Slashdot Mirror


HTTP Request Smuggling

cyphersteve writes "Multiple vendors are vulnerable to a new class of attack named 'HTTP Request Smuggling' that revolves around piggybacking a HTTP request inside of another HTTP request, which could let a remote malicious user conduct cache poisoning, cross-site scripting, session hijacking, as well as bypassing web application firewall protection and other attacks. HTTP Request Smuggling works by taking advantage of the discrepancies in parsing when one or more HTTP devices are between the user and the web server. CERT has ranked this attack and the associated vulnerabilties found in multiple products as High Risk. The authors (Amit Klein, Steve Orrin, Ronen Heled, and Chaim Linhart) have published a whitepaper describing this technique in detail."

2 of 99 comments (clear)

  1. Be very careful by Anonymous Coward · · Score: 5, Funny

    It is unethical and immoral.
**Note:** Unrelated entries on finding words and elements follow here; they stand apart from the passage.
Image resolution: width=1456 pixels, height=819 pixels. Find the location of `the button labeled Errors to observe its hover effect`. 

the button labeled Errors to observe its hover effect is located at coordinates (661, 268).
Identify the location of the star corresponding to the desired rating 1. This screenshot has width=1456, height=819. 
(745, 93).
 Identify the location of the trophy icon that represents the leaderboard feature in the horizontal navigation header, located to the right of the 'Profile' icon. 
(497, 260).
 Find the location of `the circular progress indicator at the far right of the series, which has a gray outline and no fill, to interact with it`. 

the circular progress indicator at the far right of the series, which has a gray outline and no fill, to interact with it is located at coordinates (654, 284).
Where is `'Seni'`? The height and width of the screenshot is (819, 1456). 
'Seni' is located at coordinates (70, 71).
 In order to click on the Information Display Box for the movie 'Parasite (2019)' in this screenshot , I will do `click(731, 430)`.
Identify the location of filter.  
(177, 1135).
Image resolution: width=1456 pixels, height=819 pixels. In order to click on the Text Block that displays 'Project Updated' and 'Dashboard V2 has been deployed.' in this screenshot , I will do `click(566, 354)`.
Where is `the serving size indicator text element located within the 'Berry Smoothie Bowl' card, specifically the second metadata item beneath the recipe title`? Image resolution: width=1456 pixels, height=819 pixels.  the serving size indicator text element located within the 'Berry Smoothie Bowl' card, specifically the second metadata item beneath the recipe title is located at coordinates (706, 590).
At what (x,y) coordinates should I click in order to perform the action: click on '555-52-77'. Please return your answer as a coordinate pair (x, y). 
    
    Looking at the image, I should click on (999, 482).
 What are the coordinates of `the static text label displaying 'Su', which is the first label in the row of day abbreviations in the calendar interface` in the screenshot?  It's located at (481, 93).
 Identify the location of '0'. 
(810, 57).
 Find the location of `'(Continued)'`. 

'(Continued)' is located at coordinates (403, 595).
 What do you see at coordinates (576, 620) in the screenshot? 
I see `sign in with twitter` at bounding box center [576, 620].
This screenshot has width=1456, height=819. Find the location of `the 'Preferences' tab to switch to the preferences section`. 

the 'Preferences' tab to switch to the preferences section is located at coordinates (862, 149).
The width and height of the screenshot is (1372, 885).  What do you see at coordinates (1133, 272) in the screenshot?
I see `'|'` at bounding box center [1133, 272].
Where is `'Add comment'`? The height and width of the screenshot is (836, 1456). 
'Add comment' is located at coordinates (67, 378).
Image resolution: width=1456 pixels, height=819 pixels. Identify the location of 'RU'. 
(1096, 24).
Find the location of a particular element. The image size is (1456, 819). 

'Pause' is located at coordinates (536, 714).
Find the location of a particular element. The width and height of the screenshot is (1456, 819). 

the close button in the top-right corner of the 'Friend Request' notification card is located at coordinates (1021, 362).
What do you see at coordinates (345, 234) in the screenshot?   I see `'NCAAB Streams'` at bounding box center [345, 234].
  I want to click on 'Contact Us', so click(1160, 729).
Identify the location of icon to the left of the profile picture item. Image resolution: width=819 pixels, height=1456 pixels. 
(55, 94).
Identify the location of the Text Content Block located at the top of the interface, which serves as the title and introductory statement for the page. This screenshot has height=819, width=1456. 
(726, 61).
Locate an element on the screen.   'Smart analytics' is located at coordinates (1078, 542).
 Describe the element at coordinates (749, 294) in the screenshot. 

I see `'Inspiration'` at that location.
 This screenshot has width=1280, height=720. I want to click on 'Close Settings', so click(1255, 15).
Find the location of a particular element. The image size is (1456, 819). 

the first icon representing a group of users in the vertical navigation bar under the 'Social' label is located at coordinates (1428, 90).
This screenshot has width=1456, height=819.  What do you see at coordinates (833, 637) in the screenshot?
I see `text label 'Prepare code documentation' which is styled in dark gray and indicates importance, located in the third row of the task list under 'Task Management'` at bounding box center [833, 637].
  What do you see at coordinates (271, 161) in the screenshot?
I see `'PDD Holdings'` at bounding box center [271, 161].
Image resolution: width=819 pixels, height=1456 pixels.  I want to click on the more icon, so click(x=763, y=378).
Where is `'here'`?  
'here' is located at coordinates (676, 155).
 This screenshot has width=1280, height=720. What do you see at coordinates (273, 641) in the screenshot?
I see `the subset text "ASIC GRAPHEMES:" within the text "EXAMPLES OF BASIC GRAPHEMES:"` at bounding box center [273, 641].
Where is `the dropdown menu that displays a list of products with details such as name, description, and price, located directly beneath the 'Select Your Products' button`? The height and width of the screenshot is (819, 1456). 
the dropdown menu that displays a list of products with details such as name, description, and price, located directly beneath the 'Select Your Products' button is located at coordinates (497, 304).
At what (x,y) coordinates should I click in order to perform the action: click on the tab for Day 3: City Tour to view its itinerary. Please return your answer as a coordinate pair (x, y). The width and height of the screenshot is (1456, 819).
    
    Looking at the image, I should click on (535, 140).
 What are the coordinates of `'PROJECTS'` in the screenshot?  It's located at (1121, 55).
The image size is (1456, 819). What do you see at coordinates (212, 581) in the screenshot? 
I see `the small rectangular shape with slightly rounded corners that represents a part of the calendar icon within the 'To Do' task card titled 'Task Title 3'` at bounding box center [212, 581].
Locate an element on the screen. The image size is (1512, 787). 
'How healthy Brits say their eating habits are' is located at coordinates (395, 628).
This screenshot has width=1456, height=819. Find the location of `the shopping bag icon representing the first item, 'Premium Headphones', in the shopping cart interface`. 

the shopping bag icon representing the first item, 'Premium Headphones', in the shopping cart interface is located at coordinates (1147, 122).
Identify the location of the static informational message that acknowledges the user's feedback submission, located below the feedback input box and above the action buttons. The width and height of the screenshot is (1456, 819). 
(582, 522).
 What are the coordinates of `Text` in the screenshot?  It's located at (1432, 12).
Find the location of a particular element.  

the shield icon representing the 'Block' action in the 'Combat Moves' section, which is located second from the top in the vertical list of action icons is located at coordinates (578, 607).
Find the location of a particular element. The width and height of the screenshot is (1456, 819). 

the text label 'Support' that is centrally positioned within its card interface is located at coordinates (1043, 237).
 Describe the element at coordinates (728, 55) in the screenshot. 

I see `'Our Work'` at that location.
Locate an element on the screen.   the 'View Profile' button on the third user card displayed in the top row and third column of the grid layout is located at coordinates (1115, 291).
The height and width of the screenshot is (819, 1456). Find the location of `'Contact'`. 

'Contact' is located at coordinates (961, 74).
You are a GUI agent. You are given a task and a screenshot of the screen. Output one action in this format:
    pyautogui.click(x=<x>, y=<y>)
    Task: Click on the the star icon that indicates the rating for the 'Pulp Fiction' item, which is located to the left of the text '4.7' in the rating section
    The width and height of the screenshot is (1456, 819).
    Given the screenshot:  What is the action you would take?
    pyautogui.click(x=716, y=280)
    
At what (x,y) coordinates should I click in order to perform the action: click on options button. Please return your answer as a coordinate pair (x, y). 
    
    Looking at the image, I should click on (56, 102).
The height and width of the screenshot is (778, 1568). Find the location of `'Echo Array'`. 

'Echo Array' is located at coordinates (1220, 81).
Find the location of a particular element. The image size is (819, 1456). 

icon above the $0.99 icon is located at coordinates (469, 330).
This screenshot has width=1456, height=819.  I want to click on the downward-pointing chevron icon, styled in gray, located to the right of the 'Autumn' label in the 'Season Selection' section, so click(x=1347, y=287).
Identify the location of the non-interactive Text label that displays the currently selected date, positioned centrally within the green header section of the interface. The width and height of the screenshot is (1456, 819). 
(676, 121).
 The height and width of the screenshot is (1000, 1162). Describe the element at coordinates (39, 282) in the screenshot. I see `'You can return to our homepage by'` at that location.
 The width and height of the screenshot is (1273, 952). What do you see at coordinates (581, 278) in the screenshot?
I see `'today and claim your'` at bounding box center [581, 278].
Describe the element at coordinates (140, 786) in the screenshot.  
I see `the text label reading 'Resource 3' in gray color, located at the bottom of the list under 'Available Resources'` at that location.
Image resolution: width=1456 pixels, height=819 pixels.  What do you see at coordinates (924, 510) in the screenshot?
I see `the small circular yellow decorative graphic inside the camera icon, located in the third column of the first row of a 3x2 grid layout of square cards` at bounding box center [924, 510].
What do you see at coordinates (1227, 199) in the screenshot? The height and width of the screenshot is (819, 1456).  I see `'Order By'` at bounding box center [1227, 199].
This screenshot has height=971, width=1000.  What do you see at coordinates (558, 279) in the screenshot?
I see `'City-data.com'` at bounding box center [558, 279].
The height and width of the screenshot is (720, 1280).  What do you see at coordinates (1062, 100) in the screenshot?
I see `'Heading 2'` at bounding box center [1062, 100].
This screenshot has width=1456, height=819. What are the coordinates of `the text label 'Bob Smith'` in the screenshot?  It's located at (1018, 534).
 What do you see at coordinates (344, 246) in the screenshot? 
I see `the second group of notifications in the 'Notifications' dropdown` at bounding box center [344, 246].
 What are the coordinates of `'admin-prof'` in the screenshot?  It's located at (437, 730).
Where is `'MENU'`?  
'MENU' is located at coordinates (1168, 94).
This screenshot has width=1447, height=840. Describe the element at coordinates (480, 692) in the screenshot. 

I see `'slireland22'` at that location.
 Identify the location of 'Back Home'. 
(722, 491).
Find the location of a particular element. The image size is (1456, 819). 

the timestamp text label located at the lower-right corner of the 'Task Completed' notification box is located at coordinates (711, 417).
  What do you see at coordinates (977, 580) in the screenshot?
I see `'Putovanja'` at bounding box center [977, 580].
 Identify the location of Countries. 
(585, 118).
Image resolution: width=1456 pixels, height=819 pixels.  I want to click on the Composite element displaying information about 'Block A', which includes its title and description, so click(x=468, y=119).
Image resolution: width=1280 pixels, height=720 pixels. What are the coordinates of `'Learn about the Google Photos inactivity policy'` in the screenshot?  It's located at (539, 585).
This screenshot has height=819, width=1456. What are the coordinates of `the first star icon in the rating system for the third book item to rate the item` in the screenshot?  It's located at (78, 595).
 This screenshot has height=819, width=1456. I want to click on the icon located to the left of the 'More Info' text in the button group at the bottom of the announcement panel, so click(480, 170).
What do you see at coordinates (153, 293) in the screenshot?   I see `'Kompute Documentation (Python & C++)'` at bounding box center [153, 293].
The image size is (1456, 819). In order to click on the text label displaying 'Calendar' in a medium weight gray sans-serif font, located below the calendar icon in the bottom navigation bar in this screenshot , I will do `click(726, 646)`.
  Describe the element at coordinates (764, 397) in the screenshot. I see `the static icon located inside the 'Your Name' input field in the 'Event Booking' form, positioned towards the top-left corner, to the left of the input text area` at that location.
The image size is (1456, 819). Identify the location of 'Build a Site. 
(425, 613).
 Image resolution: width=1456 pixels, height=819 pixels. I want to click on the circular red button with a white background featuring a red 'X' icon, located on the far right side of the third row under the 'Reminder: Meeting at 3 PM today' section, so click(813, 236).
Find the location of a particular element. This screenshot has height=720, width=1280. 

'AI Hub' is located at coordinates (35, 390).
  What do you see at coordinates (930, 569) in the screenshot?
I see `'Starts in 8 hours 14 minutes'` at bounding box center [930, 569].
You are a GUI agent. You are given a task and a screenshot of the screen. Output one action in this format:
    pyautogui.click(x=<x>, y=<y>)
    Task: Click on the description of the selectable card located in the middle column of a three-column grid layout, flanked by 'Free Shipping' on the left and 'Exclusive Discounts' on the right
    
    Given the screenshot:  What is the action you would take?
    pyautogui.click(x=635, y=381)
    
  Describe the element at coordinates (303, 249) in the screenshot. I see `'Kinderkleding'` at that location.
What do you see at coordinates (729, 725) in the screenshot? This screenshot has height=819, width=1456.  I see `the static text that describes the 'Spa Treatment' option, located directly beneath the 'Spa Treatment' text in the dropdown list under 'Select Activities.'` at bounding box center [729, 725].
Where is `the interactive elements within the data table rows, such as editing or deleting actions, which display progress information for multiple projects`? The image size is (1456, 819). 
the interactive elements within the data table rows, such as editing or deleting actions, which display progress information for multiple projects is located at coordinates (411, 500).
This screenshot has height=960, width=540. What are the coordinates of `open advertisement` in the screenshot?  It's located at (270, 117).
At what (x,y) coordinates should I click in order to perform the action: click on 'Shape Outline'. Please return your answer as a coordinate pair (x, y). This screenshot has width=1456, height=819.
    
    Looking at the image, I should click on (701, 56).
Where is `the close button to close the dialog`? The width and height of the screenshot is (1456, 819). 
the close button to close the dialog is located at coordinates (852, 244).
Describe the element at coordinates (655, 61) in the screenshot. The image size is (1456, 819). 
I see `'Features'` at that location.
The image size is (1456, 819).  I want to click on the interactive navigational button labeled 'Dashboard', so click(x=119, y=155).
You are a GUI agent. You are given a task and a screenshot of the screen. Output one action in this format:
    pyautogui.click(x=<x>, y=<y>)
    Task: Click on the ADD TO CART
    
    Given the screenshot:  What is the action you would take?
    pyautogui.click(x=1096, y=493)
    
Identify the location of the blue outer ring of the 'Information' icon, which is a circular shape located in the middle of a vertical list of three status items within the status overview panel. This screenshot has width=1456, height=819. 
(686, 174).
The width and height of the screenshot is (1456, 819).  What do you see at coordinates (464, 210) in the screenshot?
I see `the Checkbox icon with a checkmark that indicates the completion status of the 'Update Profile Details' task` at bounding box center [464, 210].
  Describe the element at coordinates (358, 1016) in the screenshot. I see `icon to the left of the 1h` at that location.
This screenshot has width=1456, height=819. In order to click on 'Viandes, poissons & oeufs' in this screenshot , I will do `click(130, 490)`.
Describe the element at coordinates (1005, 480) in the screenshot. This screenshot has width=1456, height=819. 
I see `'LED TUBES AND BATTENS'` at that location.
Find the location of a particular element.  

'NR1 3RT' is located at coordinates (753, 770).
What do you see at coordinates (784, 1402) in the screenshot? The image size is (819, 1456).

Some HTTP requests even time-out and have died doing this! Also be aware that some vigilante border gateway protocols have sprung up in the south looking for smuggled HTTP requests. Also new federal legislation may require all web servers to validate the HTTP request's green packets before responding.

  2. Re:and here's where... by Anonymous Coward · · Score: 5, Interesting

    Actually the whitepaper sates that IIS and Apache automatically dump the malformed packet.

    Microsoft does write a few good lines of code.